Admittedly I also bought textbooks and worked through tutorials as well.

melling · 4 years ago
Announcing that he updated his course certainly gained more attention than saying it will be available in June

https://news.ycombinator.com/item?id=31204055

I certainly was excited when I saw this headline. Thought maybe it was early

laurex · 4 years ago
Though I had almost zero ways I would actually use the learning from this course (and indeed really never did any ML after and have probably forgotten it all) it was still a really fun brain exercise to revisit some math and then see how ML thinking worked! I have recommended it quite a few times.
farzatv · 4 years ago
This is one of the best courses on ML.
smnrchrds · 4 years ago
What are the others? Any recommendations?
nicd · 4 years ago
I highly recommend https://course.fast.ai/. It's much more top down: in the first lesson or two, you train a NN image classifier, rather than starting with first principles and linear algebra. I found this structure to be more motivating and effective.
rripken · 4 years ago
I took these courses from Georgia Tech via OMSCS but they are also on udacity.

https://omscs.gatech.edu/cs-7641-machine-learning

https://omscs.gatech.edu/cs-7642-reinforcement-learning (I took this before ML but its supposed to come after. There is some overlap. Probably my favorite graduate course.)

https://omscs.gatech.edu/cs-7646-machine-learning-trading (IMO not amazing)

Much more basic (took this before OMSCS):

https://www.udacity.com/course/intro-to-machine-learning--ud...

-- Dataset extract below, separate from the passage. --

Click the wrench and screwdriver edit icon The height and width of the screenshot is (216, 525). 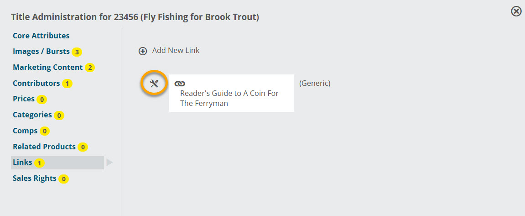tap(154, 84)
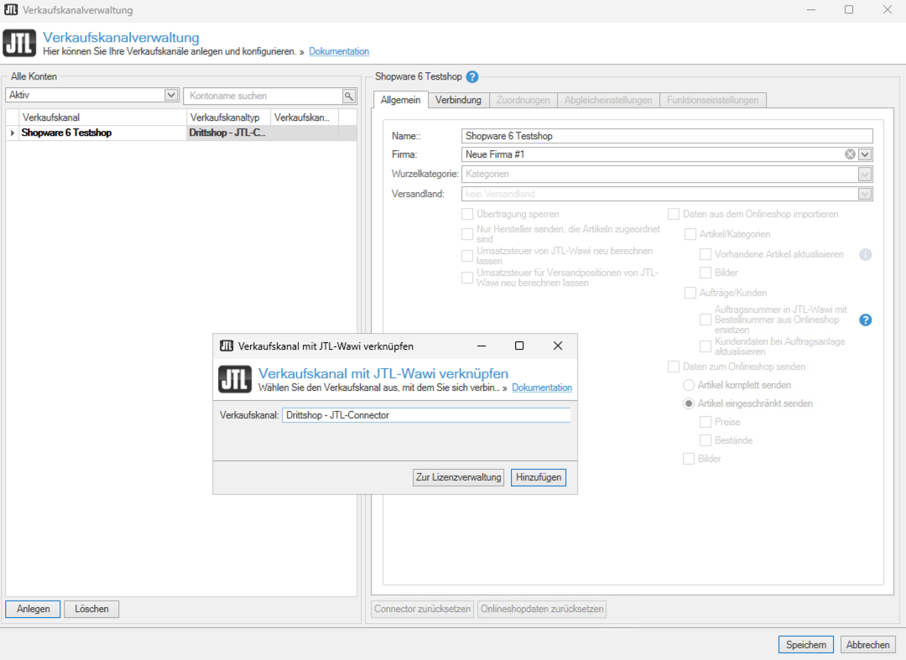Select the Allgemein tab
The height and width of the screenshot is (660, 906).
(x=400, y=100)
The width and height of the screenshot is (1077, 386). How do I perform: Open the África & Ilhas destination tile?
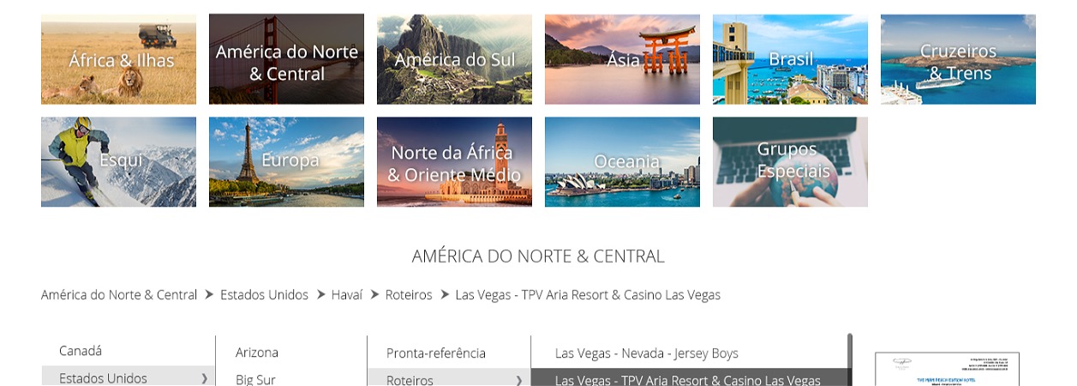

I'm sure there are many more.

sdwolfz · 4 years ago
Not a full course I'd say, but I've used this one to learn the math behind deep neural networks and code my own from scratch in elixir and C:

http://neuralnetworksanddeeplearning.com/

ForHackernews · 4 years ago
"Learning from Data" is outstanding: https://work.caltech.edu/telecourse.html

It's a recorded version of a real Caltech undergrad course, and it's focused on understanding the math behind these algorithms, not just applying black-box ML libraries.

It's much less practical, but I feel like it teaches you more.

UmbertoNoEco · 4 years ago
Depends, how much linear algebra, probability and python do you know?
beckingz · 4 years ago
It's amazing how hard it is to stay up to date in the data space, so it will be interesting to see how this course has been updated.
pm2222 · 4 years ago
I finished machine-learning[1] long time ago and it's so good. Look forward to this [2].

[1] https://www.coursera.org/learn/machine-learning/ [2] https://www.coursera.org/learn/neural-networks-deep-learning...

rg111 · 4 years ago
The only downside of [2] is that is is taught in Keras + Tensorflow rather than PyTorch.
xtracto · 4 years ago
I took this when it was mlcourse along with the aicourse by Peter Norvig. I was in research at the time. They were entertaining, but certainly mainly an intellectual curiosity for both academics and practitioners. Nowadays Practitioners would most likely use an ML library.